# PAGE EXCERPT:
++++++++++++++++++++
The Ant64 variant is a direct homage and a direct continuation. The same creative idea — rotoscoped human movement, rave music, bold limited-palette visuals — applied to hardware that is several orders of magnitude more capable, with a production pipeline the original team could not have imagined. Where State of the Art was constrained by what an Amiga 500 could do, the Ant64 version is constrained only by what fits in 4MB of flash — and that turns out to be quite a lot.

The two technical pillars of the variant are entirely independent of the SG2000 and Pulse: the rotoscoped animation is EE-driven sprite playback from flash assets, and the music is a MOD track played by a lightweight MOD player running as an EE scheduled task, driving the FireStorm audio DSP voice registers directly.

AI-Generated Rotoscope Assets

From Pixels to Geometry

The naive approach to rotoscoped animation is pixel delta compression — store the difference between consecutive frames as a run-length encoded bitmap. At 128×160 pixels, 4bpp, delta-compressed, a 5-second sequence costs roughly 640KB. That is workable, but it treats the figure as a texture to be played back. It cannot respond to the scene, deform to the music, morph into another shape, or act as a stencil for other effects.
++++++++++++++++++++
# DATASET SECTION:
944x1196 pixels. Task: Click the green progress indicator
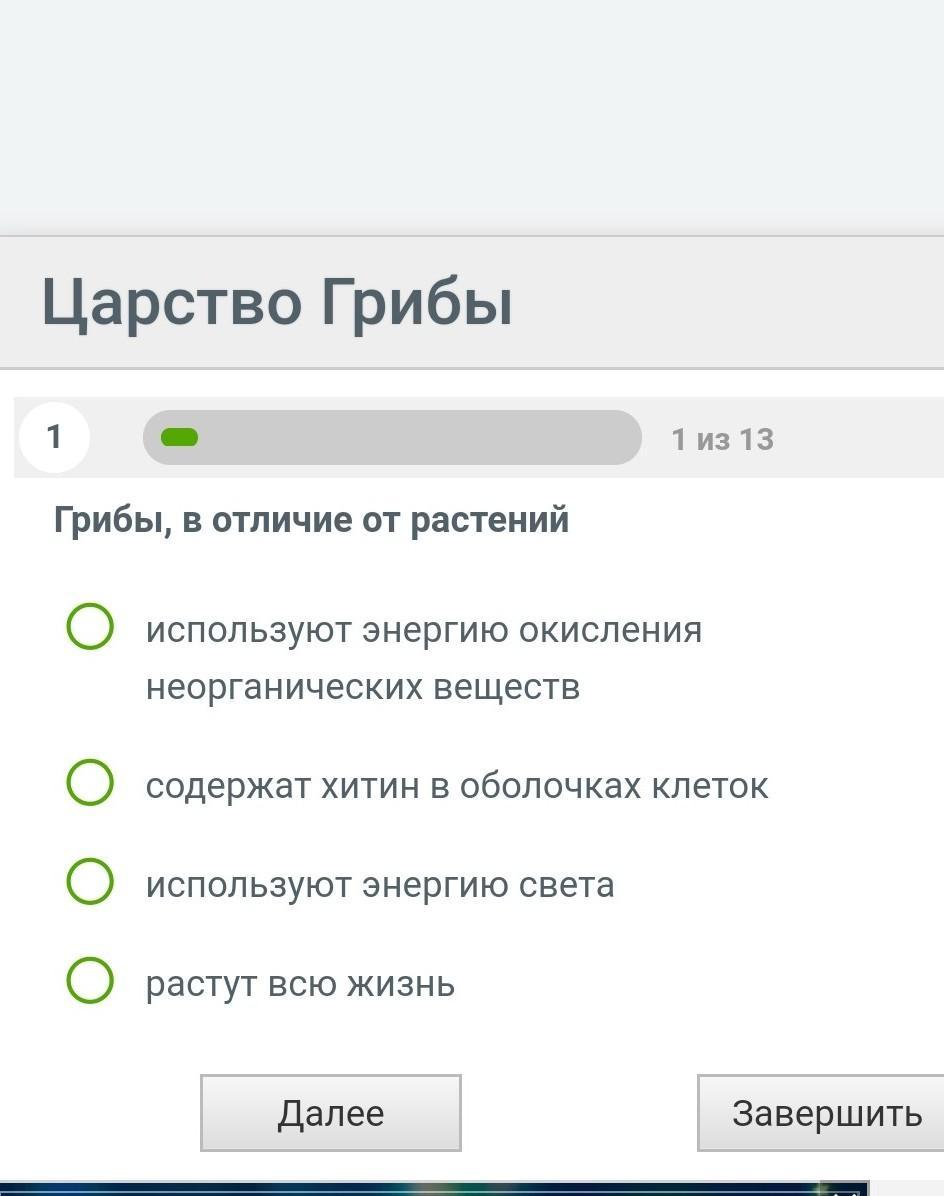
++++++++++++++++++++
# THE TASKS:
(a) Repeat the Ant64 excerpt word for word, starting with "The two technical" and going on through "voice registers directly.".
(b) Go on with the Ant64 rotoscope text from the point where it stops.
The lines are separate material from the Ant64 excerpt.

# WRITTEN ANSWERS:
(a)
The two technical pillars of the variant are entirely independent of the SG2000 and Pulse: the rotoscoped animation is EE-driven sprite playback from flash assets, and the music is a MOD track played by a lightweight MOD player running as an EE scheduled task, driving the FireStorm audio DSP voice registers directly.

(b)
The better approach is to store the figure as geometry — a vector contour path representing its silhouette at each keyframe — and let the EE and blitter render it in real time. A vector path for a human figure at a keyframe requires approximately 60–120 control points. At 2 bytes each, delta-encoded from the previous keyframe, that is 200–400 bytes per frame. A full 5-second sequence at 25 keyframes per second drops from ~640KB to roughly 24KB. The entire rotoscope library that previously threatened to overflow 4MB now fits in the original budget with room to spare.

The real gains are not storage. They are what geometry enables that pixels cannot.

What Vector Figures Enable

Fill effects and stenciling — the figure outline becomes a clip region. The FireStorm clip table system accepts per-scanline left/right span boundaries, which is precisely what a filled vector contour produces. Feed the figure's scanline spans into the clip table and any layer effect — any layer in the entire compositor — is masked to the figure's silhouette:

• The starfield: the dancer is a window into space, stars visible only through the body
• The HAM24 nebula: colour and light moving inside the figure's outline
• The Copper rainbow bars: bars visible only where the figure stands
• A bloom particle volume: the figure's interior is filled with glowing particles that move with the music
• The aurora: cold light rippling through the body
• A fire column: the dancer burning, flames constrained to the silhouette
• Any combination of the above composited as independent layers

Resolution independence — vector geometry scales to any native resolution without quality loss. The same contour data renders at 320×180 or 960×540 with identical precision. Pixel assets require separate storage per resolution.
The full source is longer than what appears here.